ABD'nin Wyoming eyaletindeki kurak arazilerde bulunan iki adet, 66 milyon yıllık dinozor fosili, bilim dünyasında büyük heyecan yarattı. Bu fosillerin, ilk kez bir pençeli sürüngen örneği olması açısından önem taşıdığı belirtildi. Araştırmacılar tarafından bulunan bu 'mumiya' görünümlü fosiller, Edmontosaurus annectens türü ördek gagalı dinozorlara ait ve derileri, dikenleri ve hatta tırnaklarıyla birlikte korunmuş durumda.
Aslında gerçek anlamda mumyalaşma söz konusu değil, zira fosillerdeki orijinal dokuların yerini kayaçlar almış durumda. Ancak bu durum, bilim insanlarına ördek gagalı dinozorların biyolojisi hakkında daha önce hiç olmadığı kadar detaylı bir bakış açısı sunuyor ve bu hayvanların tırnaklara sahip olduğunu doğruluyor. Araştırmanın bulguları, bilimsel bir dergide yayımlandı.
Araştırmanın kıdemli yazarlarından biri, bu fosillerin, üzerinde tam bir güvenle çalışılabilecek, kapsamlı ve 'etleriyle birlikte' bir dinozor görüntüsü sunduğunu belirtti. Ördek gagalı dinozorların, Kretase döneminin sonlarında (145 milyon ila 66 milyon yıl önce), çamurda gezinmek için tırnaklarını kullandığı düşünülüyor. Bu dönemde Tyrannosaurus rex ve Triceratops gibi dev dinozorlarla birlikte yaşadıkları biliniyor.
Dinozor mumyaları, derinin ve diğer organik dokuların kil kopyalarını içeren, olağanüstü korunmuş fosillerdir. Wyoming'de 1900'lerin başlarında bulunan bazı fosiller, bu yeni araştırmayı ilham kaynağı oldu. Yeni bulunan iki örnek, eski fotoğraflar ve mektuplar aracılığıyla tarihi keşiflerin yerleri takip edilerek ve 'mumiya bölgesi' olarak tanımlanan alan haritalandırılarak elde edildi.
Keşfedilen Edmontosaurus örneklerinden biri, ölüm anında yaklaşık 2 yaşında olan geç bir yavruydu ve 'Ed Jr.' lakabıyla anılıyor. Diğeri ise, hayatını kaybettiğinde 5 ila 8 yaşlarında, erken yetişkinlik döneminde olan bir bireydi ve 'Ed Sr.' olarak adlandırıldı.

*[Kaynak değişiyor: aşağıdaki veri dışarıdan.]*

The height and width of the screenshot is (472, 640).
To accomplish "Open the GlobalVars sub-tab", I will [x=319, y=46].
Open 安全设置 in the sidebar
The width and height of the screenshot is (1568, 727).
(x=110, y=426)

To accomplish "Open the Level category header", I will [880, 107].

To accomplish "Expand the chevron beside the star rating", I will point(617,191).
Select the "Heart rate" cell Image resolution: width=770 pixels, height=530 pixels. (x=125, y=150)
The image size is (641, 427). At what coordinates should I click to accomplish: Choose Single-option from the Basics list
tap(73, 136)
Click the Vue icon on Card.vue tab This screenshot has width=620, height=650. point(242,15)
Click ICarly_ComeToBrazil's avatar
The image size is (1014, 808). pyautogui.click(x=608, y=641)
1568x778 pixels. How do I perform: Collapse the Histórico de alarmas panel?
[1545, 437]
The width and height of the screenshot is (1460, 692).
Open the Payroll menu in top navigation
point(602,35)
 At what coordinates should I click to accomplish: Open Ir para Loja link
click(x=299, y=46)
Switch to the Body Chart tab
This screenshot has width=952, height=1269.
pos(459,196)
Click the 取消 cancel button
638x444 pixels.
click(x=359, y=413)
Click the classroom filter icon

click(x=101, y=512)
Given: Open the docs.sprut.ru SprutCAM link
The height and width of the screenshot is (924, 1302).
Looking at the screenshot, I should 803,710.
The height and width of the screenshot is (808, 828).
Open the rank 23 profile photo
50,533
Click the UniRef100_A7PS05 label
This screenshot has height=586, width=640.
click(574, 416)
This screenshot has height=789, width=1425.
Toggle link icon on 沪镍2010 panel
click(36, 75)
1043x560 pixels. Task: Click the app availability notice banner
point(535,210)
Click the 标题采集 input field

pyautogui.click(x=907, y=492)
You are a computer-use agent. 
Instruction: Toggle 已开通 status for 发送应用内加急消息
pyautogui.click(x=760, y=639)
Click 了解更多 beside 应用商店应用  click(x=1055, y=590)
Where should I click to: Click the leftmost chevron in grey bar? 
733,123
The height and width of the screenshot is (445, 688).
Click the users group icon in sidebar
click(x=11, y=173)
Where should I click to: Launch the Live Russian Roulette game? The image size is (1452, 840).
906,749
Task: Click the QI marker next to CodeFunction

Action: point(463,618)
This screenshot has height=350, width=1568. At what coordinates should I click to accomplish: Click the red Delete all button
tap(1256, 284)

Araştırmacılar, dinozorların biyolojisini, hareketlerini ve korunma süreçlerini, röntgen ve mikro-BT taramaları gibi çeşitli görüntüleme teknikleri kullanarak yeniden inşa etti. Ayrıca kil analizleri yapıldı, fosillerin bulunduğu alan incelendi ve fosilleşmiş ördek gagalı dinozor ayak izleri de çalışmaya dahil edildi.
Dinozorların, boyun ve gövde boyunca uzanan etli bir tepesi olduğu ve bunun kuyruğa doğru bir diken sırasına dönüştüğü belirlendi. Vücudunun alt kısmında ve kuyruğunda, en büyüğü sadece 4 milimetre çapında olan küçük, çakıl benzeri pullar da bulunuyordu. Bu durum, dinozorun 12 metreden fazla uzayabilen devasa boyutları göz önüne alındığında oldukça dikkat çekici.
Ekip, mumyalaşmaya benzer bu olağanüstü korunma durumunun, dinozorların muhtemelen bir kuraklık sırasında öldükten sonra güneşte kuruyarak ve ardından ani bir sel ile hızla üzerlerinin örtülmesiyle meydana geldiğini tespit etti. Ardından, leşlerin yüzeyindeki mikroorganizmalarla reaksiyona giren statik elektriğin, ıslak çökeltiden kil emerek kalıntıların etrafında ince bir kalıp oluşturduğu ve zamanla organik malzemenin yerini kayaçların aldığı düşünülüyor.
Araştırmacılar, bu ördek gagalı dinozor mumyalarında kara omurgalılarda belgelenen en eski tırnaklar, doğrulanmış ilk pençeli sürüngen ve farklı ön ve arka uzuv duruşuna sahip ilk dört ayaklı pençeli hayvan gibi pek çok inanılmaz ilkin bir arada bulunduğunu vurguladı.